JPMorgan's analysis highlights Cisco's (CSCO, Financial) potential for accelerated revenue growth, driven by the upcoming launch of its next-generation Catalyst high-performance switches. The new Catalyst-2026 series is expected to significantly boost Cisco's revenue, primarily due to higher average selling prices and faster adoption compared to the previous Catalyst 9K series.
Analysts led by Samik Chatterjee predict a 3% growth in port shipments, consistent with Cisco's historical trends, and a mid-term compound annual growth rate of 6% for Cisco's campus business revenue, surpassing previous years' 3%. The report assigns an "Overweight" rating to Cisco, with a target price of $73, up from the recent close of $66.06.

* EXERCISES TO COMPLETE
(1) Decide whether each statement agrees with the text on the Cisco analysis, and answer yes or no with the deciding words quoted from it: (a) Samik Chatterjee leads the analysts; (b) the report gives Cisco an "Underweight" rating; (c) the analysts expect 6% mid-term annual growth for Cisco's campus business revenue.
(2) In the Cisco analysis, what target price does the report set for Cisco?
(3) Please go on with the text on the Cisco analysis, picking up after its last sentence.
The lines further down the page aren't needed for this work.

* ENTRIES PROVIDED
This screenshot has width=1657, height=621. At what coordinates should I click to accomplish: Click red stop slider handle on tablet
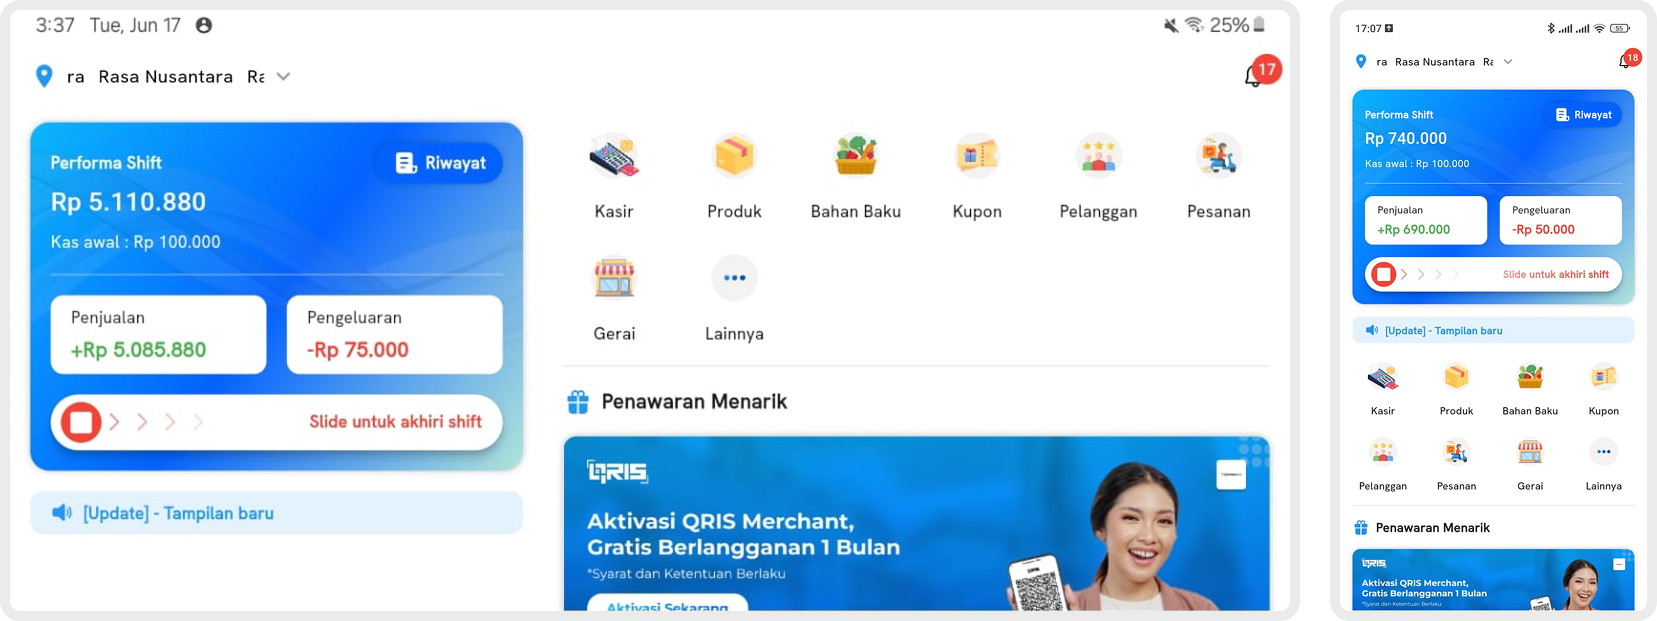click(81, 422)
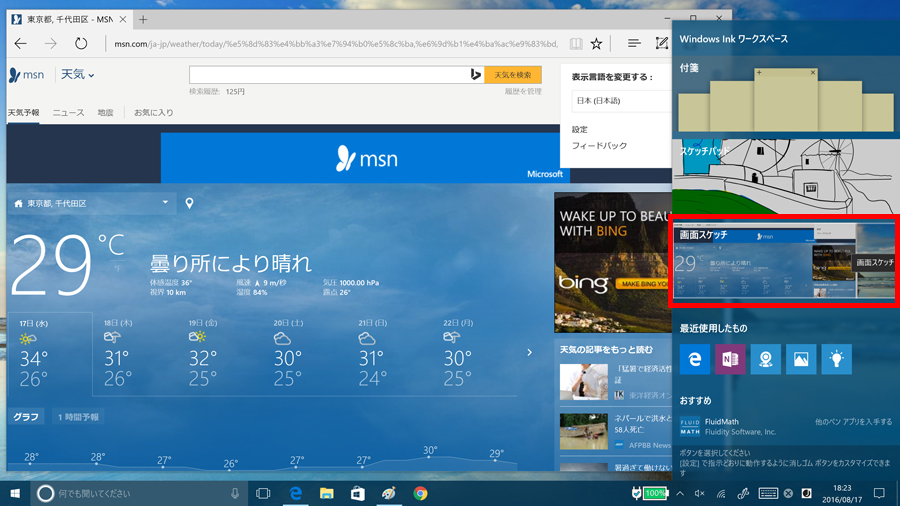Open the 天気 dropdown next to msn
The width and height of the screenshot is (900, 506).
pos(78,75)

* RESPONSES PER TASK
(1)
(a) Yes: "Analysts led by Samik Chatterjee"
(b) No: "The report assigns an "Overweight" rating to Cisco"
(c) Yes: "a mid-term compound annual growth rate of 6% for Cisco's campus business revenue"

(2) $73, up from the recent close of $66.06.

(3)
Cisco's performance has benefited from the global AI boom, with increased demand for high-performance networking equipment in data centers. The company's Q3 fiscal 2025 earnings reported an 11% sales increase to $14.1 billion, aligning with Wall Street expectations. Cisco's order growth, driven by AI infrastructure hardware, exceeded $6 billion, surpassing management's target ahead of schedule.
As AI applications like ChatGPT drive demand for AI infrastructure, Cisco's high-performance switches and routers remain essential. The company is also enhancing its software and SaaS services, accelerated by its acquisition of Splunk.